Spread of infections:

  • Because the female genital tract is in direct communication with the peritoneal cavity via the abdominal ostia of the uterine tubes, infection of the vagina, uterus and tubes may result in peritonitis. Conversely inflammation of the uterine tubes, salpingitis may result from infections that spread to the peritoneal cavity.

Fluid collection in the fallopian tubes

  • Pus- pyosalpinx
  • Blood- hemosalpinx
  • Serous fluid- hydrosalpinx.

Tubal pregnancy-

the most common type of ectopic pregnancy.  The usual result is tubal rupture, hemorrhage into the abdominopelvic cavity and death of the embryo during the first 8 weeks of pregnancy.
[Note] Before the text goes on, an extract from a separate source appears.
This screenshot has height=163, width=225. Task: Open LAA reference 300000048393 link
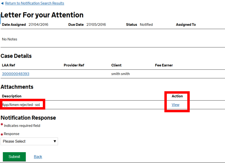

Ovulation pain (mittelschmerz)

  • At ovulation some women experience paraumbilical pain due to stretching of the ovarian wall. As afferent impulses from the ovary reach  the  CNS at T10 the pain is referred to the T10 dermatome (of pain of appendicitis).

Ovarian cysts:

  • Are common and of varying size. They may be so large as to necessitate removal of the ovary. If both ovaries are removed. Not only is the woman for ever infertile but the source of estrogen is removed. She will definitely require hormone replacement treatment.

Prostate, Urethra and bladder

  • Because of the close relationship of the prostate to the urethra. Enlargement of the prostate  commonly obstructs the urethra by compressing it. This causes urinary retention.

Urethral rupture and urine extravasation.

  • The spongy urethra is unprotected superiorly, the wall is thin and distensible.
  • It can be torn on falling astride over objects like iron bars (straddle injuries).
  • Because it extends into the superficial perineal pouch, urine may extravasate into this space and spread around the scrotum, penis and anterior abdominal wall.

Urethral constriction


  • The external urethral orifice and Membranous  urethra are normal constrictions.
  • The external urethral orifice is the narrowest part.

Urethral curves

  • Membranous part runs inferiorly and anteriorly as it passes through  the uro genital diaphragm/
    The prostatic part is concave anteriorly as it transverses the prostate. These curves must be born in mind during urethral cathetirisation.

  • Urethral strictures: This is the narrowing of the urethra, due to scar tissue. It may result from external trauma or infection.
    The urethra can be dilated by passing instruments called sounds. The procedure is called passage of sound.

The autonomic bladder:

In spinal cord injury/ diseases, the innervation of the external bladder sphincter is absent. It will contract reflexly on filling and expel the urne. The bladder is autonomous of voluntary control.


  • This is the creation of an opening in the urinary bladder. It may be done through the anterior abdominal wall to drain the bladder in urinary retention due to urethral stricture. A catheter may be introduced through the opening to drain urine.

Urinary bladder rupture.

  • Because of the high position of the distended bladder, it may be ruptured by injuries to the inferior part of the anterior abdominal wall, or by fractured bones of the pelvis. This may  result in escape of urine extra peritoneally or intra peritoneally. The majority of the tears are extra peritoneal.

  • Rupture of the superor part of the urinary bladder frequently tears the peritoneum resulting in extravasation of urine in the peritoneal cavity.

Bladder examinations:

  • A cystoscope can be introduced into the bladder through the urethra or by the suprapubic approach.
  • A dye can also be introduced  into the bladder through the urethra or by the supra pubic approach.
  • A dye can also be introduced into the bladder and the latter viewed radiographically. The picture is called a cystogram.